_To do_
Emit a verbatim copy of the lines running from the line with "Ler Mais (19, 1473)" through the end of the material below.

_Data shown_
▬▬▬

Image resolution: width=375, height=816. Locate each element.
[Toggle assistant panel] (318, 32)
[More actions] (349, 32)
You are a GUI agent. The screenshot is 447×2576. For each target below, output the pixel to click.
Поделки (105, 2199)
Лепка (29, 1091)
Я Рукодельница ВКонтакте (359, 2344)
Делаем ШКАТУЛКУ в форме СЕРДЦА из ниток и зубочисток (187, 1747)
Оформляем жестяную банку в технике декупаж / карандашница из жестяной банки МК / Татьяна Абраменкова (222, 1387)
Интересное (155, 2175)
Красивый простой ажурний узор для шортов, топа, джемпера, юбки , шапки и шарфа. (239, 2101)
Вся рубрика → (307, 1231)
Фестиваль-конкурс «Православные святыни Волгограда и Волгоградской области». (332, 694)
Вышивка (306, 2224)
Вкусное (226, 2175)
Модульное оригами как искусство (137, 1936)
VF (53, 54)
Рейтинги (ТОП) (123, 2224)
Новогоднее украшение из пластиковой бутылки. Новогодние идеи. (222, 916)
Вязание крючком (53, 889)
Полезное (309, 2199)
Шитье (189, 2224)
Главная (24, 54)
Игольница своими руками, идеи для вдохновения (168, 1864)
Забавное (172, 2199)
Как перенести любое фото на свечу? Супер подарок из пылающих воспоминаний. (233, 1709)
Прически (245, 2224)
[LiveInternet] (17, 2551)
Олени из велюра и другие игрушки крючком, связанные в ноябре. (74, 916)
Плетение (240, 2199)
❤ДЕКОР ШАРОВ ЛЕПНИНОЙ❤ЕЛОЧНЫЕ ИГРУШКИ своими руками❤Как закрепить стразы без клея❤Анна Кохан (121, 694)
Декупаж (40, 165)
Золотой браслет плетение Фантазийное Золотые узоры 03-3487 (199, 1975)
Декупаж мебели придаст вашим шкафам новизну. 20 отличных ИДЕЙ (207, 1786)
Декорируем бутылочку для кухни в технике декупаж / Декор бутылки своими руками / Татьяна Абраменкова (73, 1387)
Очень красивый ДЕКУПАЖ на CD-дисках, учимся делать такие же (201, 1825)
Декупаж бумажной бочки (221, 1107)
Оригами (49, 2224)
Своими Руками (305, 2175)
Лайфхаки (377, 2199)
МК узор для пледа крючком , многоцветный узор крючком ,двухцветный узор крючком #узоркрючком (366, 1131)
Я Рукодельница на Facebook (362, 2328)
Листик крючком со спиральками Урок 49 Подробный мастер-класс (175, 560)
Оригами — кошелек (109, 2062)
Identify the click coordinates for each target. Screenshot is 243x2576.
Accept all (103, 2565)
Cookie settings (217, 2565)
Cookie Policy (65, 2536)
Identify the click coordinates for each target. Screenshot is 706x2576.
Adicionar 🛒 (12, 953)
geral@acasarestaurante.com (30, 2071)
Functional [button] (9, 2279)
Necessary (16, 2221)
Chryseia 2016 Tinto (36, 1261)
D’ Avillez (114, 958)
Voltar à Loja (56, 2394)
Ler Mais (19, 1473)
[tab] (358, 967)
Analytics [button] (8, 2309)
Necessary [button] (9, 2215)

▬▬▬

_Reply_
Ler Mais (19, 1473)
[tab] (358, 967)
Analytics [button] (8, 2309)
Necessary [button] (9, 2215)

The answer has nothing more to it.